Le motif restant donc inconnu des personnes extérieures au dossier, cela nous donne l’occasion de rappeler que tout licenciement doit reposer sur une cause « réelle et sérieuse » c’est-à-dire qui existe réellement, qui soit directement imputable au salarié concerné et suffisamment étayée pour provoquer la perte de l’emploi (article L 1232-6 du Code du travail). Ce motif doit être explicitement invoqué dans la notification du licenciement et reposer sur des motifs matériellement vérifiables par les juges.
Ici aussi, le SMS cher à M. Paolini, aurait pu être utilisé à condition de contenir les mentions requises (la lettre recommandée n’étant pas exigée sur le fond mais couramment utilisée pour des raisons de preuve). Certes, même à l’ère du « tout numérique », le procédé pourrait paraitre cavalier.
On se gardera donc bien, dans ces colonnes, d’évoquer la vague de « jeunisme » dont aurait été victime Claire Chazal, sa remplaçante (Anne-Claire Coudray) lui rendant 21 ans. L’actualité récente y voit forcément un rapport avec le départ de France 3 de Julien Lepers (âgé de 66 ans), qui aurait lui aussi saisi le CPH (cf. huffingtonpost.fr).
Une procédure identique devant le Conseil de Prud’hommes.
La seule chose certaine dans cette affaire réside dans la procédure devant la juridiction : elle est d’ailleurs la même pour le justiciable lambda que pour une star. Tout commence par une tentative de conciliation, devant la formation dite « bureau de conciliation et d’orientation » (audience prévue pour le 5 juillet prochain d’après lexpress.fr). De ce côté-là, la loi « Macron » (pour la croissance, l’activité et l’égalité des chances économiques du 6 aout 2015) qui promettait une réforme en profondeur du fonctionnement des prud’hommes, n’a pas modifié fondamentalement les choses et on cherche d’ailleurs encore le gain de rapidité annoncé … D’après le ministère de la Justice, la durée moyenne d’un procès au fond devant le CPH était de 13 mois en 2014, avec bien entendu d’énormes disparités selon les lieux.

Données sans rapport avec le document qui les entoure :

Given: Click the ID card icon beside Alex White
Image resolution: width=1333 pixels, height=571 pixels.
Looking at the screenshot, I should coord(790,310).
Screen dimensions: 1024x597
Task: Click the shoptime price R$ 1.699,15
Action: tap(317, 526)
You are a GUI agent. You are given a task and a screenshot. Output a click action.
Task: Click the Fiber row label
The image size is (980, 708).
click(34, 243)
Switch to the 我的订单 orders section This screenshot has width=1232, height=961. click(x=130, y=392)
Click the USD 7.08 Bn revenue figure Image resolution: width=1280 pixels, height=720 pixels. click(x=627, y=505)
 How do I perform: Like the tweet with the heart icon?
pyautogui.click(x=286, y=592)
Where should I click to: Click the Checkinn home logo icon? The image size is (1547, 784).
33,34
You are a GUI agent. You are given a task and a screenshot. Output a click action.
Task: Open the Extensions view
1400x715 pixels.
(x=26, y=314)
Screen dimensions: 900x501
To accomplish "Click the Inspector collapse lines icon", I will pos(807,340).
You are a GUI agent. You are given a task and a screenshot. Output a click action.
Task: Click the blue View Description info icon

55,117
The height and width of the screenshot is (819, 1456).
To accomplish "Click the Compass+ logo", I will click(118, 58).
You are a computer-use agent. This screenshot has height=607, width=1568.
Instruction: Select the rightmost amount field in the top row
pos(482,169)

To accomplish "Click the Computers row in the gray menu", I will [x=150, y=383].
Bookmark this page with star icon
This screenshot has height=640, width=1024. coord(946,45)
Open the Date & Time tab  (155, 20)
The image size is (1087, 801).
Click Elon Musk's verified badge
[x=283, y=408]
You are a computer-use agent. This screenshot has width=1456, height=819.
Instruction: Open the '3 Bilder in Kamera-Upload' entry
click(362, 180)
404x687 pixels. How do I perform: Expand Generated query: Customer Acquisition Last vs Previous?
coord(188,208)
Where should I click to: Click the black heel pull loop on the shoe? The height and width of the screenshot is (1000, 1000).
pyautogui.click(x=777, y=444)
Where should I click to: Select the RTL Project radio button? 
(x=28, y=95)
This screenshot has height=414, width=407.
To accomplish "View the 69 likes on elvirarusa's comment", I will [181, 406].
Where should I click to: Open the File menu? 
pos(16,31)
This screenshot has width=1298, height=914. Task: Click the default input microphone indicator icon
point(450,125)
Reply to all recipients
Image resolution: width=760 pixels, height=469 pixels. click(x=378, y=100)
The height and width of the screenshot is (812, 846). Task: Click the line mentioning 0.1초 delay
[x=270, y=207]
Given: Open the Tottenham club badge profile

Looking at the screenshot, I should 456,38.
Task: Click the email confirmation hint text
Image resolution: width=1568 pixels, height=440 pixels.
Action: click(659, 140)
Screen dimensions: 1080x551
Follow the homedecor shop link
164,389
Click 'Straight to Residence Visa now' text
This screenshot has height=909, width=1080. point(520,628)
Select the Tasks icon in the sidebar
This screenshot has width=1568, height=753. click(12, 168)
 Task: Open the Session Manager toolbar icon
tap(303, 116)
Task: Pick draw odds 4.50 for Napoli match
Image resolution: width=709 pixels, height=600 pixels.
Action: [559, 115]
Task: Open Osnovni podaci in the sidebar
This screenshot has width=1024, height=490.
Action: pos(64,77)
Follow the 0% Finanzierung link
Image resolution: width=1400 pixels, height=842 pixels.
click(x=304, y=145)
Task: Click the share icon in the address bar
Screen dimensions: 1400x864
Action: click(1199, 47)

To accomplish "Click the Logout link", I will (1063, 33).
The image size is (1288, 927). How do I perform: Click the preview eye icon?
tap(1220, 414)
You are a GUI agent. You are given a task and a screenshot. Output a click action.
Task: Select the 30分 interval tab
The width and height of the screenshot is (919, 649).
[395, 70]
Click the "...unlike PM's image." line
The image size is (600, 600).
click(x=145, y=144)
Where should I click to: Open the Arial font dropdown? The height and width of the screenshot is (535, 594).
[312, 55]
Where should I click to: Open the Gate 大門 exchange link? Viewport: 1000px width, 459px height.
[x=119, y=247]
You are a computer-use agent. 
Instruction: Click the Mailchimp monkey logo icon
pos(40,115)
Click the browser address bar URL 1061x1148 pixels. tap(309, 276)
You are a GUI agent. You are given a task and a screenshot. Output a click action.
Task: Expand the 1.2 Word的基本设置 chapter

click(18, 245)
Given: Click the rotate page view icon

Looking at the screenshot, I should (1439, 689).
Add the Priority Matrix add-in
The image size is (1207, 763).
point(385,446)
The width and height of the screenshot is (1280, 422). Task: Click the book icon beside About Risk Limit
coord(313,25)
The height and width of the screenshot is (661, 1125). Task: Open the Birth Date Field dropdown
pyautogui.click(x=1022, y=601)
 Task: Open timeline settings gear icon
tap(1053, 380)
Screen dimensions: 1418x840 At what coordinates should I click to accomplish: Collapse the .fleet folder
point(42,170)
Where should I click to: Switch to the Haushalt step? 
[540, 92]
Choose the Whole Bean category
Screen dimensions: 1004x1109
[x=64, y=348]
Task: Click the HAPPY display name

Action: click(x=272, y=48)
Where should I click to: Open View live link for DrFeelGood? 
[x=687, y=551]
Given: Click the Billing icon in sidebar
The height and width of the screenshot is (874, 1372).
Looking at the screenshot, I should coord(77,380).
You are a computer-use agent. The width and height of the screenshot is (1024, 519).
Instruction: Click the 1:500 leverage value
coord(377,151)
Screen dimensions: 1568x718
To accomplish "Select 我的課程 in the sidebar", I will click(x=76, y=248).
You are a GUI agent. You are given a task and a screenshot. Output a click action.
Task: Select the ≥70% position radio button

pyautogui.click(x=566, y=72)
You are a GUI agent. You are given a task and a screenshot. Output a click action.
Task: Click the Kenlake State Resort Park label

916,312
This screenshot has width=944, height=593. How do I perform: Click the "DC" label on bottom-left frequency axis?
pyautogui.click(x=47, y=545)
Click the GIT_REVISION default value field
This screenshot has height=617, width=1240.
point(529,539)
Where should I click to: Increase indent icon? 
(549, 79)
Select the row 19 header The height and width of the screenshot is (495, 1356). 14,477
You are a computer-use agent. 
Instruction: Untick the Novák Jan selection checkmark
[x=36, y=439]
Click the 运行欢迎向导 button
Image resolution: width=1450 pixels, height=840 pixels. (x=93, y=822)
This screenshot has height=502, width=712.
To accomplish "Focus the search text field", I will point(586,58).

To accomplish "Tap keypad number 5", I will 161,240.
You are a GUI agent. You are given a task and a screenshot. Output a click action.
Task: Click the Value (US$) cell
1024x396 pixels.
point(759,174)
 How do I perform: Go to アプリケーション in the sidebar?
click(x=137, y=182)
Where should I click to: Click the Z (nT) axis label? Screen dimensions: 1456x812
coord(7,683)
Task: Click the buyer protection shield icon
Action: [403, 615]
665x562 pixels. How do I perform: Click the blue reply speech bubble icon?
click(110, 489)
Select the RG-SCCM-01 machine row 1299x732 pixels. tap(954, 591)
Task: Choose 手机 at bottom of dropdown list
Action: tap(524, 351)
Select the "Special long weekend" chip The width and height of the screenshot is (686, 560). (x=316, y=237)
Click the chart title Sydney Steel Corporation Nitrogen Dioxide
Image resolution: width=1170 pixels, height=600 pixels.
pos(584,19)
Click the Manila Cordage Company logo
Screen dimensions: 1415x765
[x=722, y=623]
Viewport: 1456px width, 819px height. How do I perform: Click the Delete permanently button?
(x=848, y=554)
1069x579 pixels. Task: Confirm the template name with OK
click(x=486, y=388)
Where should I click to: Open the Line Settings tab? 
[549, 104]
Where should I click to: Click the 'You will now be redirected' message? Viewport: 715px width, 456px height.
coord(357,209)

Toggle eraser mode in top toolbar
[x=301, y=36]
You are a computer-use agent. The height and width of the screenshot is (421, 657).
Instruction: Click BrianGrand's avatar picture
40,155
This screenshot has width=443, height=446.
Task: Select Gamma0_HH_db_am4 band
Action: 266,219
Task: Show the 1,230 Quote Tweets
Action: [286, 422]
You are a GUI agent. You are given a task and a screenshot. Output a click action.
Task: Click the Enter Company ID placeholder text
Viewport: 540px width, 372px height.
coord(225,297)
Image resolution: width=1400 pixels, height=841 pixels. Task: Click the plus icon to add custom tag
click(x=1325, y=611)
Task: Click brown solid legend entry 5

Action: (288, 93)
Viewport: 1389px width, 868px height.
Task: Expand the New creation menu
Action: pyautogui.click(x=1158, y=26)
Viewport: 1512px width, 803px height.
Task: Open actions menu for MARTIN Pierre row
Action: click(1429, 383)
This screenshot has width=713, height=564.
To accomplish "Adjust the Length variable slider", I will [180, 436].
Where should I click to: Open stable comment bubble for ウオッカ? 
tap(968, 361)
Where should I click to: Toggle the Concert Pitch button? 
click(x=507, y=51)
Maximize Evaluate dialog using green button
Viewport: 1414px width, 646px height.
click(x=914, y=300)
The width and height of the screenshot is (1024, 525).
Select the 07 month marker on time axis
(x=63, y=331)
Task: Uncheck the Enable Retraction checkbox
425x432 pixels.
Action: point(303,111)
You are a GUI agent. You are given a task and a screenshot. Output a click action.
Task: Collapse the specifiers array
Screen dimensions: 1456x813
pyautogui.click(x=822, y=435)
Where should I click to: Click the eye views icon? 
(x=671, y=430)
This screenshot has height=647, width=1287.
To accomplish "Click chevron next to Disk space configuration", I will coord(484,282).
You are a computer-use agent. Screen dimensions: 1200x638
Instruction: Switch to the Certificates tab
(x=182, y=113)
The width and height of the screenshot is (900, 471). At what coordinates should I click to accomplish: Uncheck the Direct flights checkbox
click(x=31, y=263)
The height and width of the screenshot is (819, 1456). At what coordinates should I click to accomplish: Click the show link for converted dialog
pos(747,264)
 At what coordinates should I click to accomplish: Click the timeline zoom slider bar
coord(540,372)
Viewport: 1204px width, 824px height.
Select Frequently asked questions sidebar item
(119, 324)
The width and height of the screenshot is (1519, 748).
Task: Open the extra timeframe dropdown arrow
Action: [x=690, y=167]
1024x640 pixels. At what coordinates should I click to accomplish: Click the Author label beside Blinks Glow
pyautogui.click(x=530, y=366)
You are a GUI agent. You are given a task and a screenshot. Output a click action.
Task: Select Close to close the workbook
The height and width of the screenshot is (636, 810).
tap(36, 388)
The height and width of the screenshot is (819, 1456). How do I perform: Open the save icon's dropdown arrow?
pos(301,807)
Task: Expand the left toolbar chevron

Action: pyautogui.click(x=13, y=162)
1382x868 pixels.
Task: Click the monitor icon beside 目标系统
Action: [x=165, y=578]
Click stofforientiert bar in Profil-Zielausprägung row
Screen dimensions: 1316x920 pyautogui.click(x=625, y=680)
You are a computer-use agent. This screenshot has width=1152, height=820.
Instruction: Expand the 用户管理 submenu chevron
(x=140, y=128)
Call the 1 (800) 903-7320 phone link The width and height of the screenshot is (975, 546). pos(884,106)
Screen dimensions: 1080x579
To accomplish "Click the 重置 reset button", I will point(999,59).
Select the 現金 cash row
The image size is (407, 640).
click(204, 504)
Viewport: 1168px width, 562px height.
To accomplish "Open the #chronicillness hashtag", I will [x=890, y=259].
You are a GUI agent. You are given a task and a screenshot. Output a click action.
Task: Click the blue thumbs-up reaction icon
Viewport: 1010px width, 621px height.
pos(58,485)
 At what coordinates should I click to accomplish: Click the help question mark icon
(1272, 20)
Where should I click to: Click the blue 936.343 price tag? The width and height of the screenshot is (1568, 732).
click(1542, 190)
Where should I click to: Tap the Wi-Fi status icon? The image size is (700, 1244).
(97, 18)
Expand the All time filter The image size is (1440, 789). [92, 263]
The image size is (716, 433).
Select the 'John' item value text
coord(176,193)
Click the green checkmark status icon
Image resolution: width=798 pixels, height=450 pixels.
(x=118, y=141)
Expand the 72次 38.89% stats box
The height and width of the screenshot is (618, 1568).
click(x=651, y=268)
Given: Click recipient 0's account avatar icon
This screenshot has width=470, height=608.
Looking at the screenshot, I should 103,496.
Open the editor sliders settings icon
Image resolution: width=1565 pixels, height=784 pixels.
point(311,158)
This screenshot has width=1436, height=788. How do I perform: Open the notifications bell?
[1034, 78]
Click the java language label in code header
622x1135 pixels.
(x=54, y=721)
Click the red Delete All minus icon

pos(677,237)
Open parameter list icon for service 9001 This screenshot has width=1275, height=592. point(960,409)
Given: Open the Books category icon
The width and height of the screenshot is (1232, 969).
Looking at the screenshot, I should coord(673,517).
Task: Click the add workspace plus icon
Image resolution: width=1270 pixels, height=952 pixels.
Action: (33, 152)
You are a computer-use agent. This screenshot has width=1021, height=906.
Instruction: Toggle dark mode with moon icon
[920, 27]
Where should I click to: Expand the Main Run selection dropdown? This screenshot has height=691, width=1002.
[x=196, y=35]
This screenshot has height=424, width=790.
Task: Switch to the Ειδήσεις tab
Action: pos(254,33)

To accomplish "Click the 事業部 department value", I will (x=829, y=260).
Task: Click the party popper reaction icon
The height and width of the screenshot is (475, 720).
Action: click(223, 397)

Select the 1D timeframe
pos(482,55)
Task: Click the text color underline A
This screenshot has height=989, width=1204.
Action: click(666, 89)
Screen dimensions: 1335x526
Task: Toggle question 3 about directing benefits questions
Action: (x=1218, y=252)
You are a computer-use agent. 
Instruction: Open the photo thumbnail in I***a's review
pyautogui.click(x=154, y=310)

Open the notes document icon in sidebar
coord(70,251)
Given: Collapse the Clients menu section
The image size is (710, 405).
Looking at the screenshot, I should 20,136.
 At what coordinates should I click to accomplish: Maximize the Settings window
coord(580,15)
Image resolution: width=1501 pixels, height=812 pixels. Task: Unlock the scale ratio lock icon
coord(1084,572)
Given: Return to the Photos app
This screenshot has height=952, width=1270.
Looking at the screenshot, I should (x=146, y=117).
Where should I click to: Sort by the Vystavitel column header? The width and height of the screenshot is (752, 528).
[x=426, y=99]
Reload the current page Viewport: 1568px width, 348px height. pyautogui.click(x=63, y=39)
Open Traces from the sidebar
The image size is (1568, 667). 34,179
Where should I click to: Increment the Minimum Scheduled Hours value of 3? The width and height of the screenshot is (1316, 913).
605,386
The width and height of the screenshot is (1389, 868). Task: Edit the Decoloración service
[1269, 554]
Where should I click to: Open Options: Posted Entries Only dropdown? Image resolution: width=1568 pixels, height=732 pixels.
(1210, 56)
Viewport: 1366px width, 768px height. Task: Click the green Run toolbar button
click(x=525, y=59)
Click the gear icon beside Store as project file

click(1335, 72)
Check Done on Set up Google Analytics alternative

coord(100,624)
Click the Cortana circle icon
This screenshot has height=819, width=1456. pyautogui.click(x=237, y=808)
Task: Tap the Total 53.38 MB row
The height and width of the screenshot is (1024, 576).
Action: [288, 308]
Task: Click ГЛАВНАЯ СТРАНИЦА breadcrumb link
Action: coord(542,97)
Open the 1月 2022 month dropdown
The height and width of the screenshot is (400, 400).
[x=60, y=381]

Si les parties ne parviennent pas à se mettre d’accord, lors de cette audience initiale ou plus tard car en la matière la négociation est toujours possible, le dossier sera débattu devant le « bureau de jugement » quelques mois plus tard.
Que pourra demander Claire ChazaL devant le CPH ?
L’article L 1235-3 du Code du Travail prévoit qu’un salarié travaillant depuis au moins deux ans chez employeur comptant habituellement plus de 11 salariés, peut prétendre, en cas de licenciement dénué de cause réelle et sérieuse, à une indemnité au moins égale à 6 mois de son salaire brut mensuel moyen précédent. Il existe donc un plancher, mais pas (encore) de plafond. Madame Chazal remplit les deux conditions, et pas qu’un peu : 24 ans d’ancienneté au sein d’une entreprise employant des milliers de salariés (plus de 1 600 d’après societe.com). Dès lors, les dommages et intérêts qu’elle peut revendiquer pour la perte de son emploi sont tout d’abord librement appréciés par l’intéressée et son avocat. Il n’existe pas de filtre préalable, de sorte que tous les chiffres sont possibles, bien entendu au risque de décrédibiliser sa demande s’ils sont exorbitants.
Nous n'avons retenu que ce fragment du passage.